The trip from Washington DC to Richmond is too easy. Barreling down the highway with no pit stops, it took little more than an hour and a half. We hit the main cobblestone strip on Cary Street a bit before noon, so we had some time to kill. We checked in on the Farmhouse Cafe and puttered around The Martin Agency admiring its bigness for a few minutes, then headed down to see the lofts that line the James River. We heard tell that a beautiful two-bedroom apartment in the old Lucky Strike building there goes for a mere $1,500 a month. If you live in San Francisco, New York, or Washington, that probably makes you want to cry.
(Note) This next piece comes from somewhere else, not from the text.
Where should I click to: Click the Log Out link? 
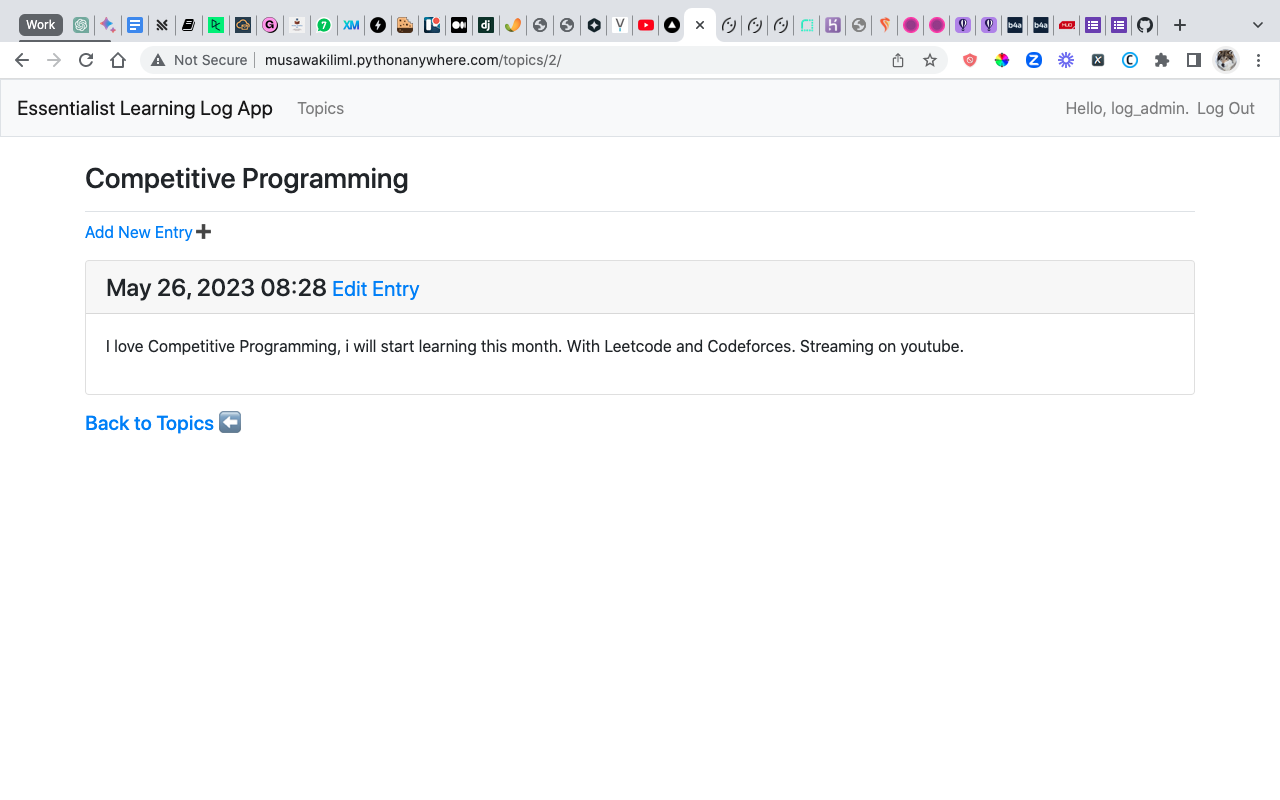coord(1225,108)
Right across the street, there is a beautiful running path underneath an old elevated train track along the water. Woodlands lie behind the metal trusses and the sky reaches up and out. Richmond is gorgeous and its setting fortuitous. The beach is an hour away, as are the mountains. It's a bit like a lot of places in California, but it doesn't feel anything like California. It's old, historically enriched.

StartupNationbug.pngI say enriched because it's not as if history is easy around here. Every time the past comes up, I wonder if everyone is thinking about slavery and how this was the capitol of the Confederacy, and how this is not *only* the former seat of the Confederacy. Most of the time I am thinking about slavery, how it shaped the cities socially and how those values got imprinted into the very streets themselves.
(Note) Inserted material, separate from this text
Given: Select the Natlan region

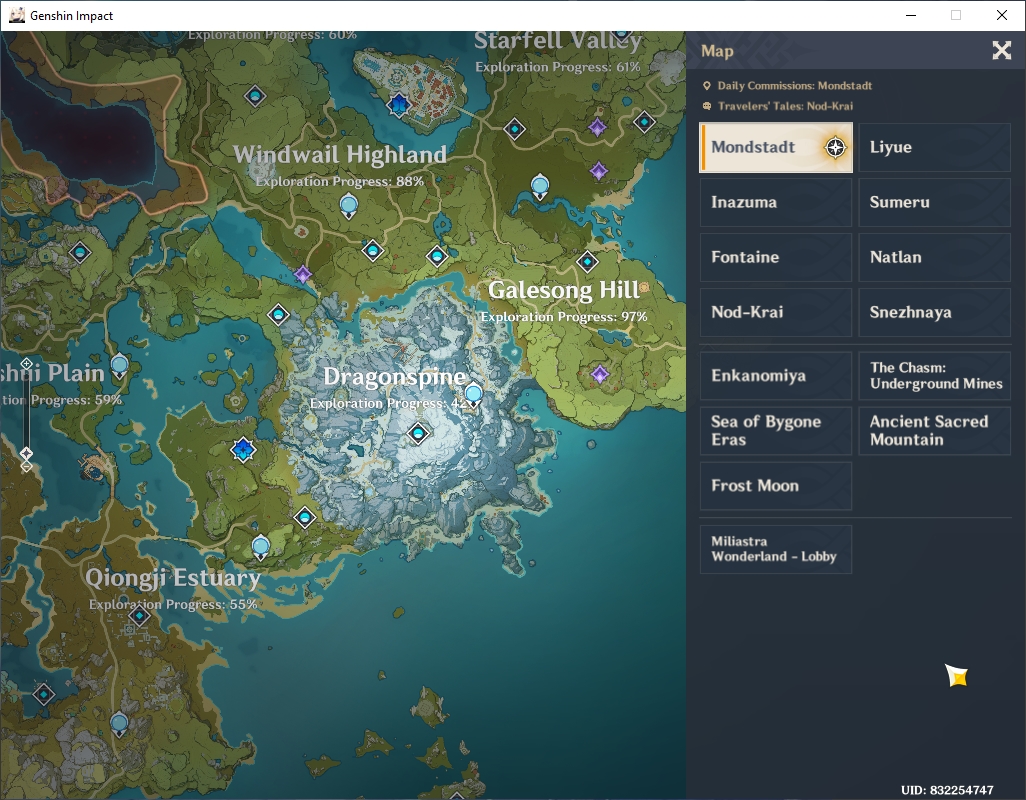Looking at the screenshot, I should coord(934,257).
This is the case, even though a lot of the people we meet aren't from Richmond. They've inherited the legacy of the town and now have to decide what to transmit down the line, even in the context of quick interviews about their startups. A white guy from Denver living in Richmond has to answer for the actions of white Virginians in 1863, whether he likes it or not. To say that the earliest slave auctions in Richmond occurred in Old Manchester is to make a statement about who you are. And to not say something about the slave auctions is to make a statement about who you are, too. I'm not saying that one is always better than the other; it doesn't feel like a one-size-fits-all type decision.

Either way, you can't ignore the past the way you can in some other parts of the country. This forced consideration of the actions of those who came before you has got to be a good thing. It must be a throat-constricting reminder that you are a creature of your own time -- and as many earlier ones as anyone remembers.

We turn around and drive back past the lofts and turn left at 14th, heading over the river to a formerly independent town called Old Manchester. We cross a small bridge over the James, pass one of those glorious old grain piers, and a ratty building that proclaims, "WE BUY CANS." The three-minute voyage feels like the transition one makes crossing under the Gowanus Expressway on the way from Carroll Gardens to Red Hook. There are fewer pedestrians and fewer trees, and there is less charm. The sun reflects off of everything, even on an early afternoon in autumn. Also, there are artists and lofts lurking. We are told that all of the Reynolds Wrap in the world used to be produced in this part of town.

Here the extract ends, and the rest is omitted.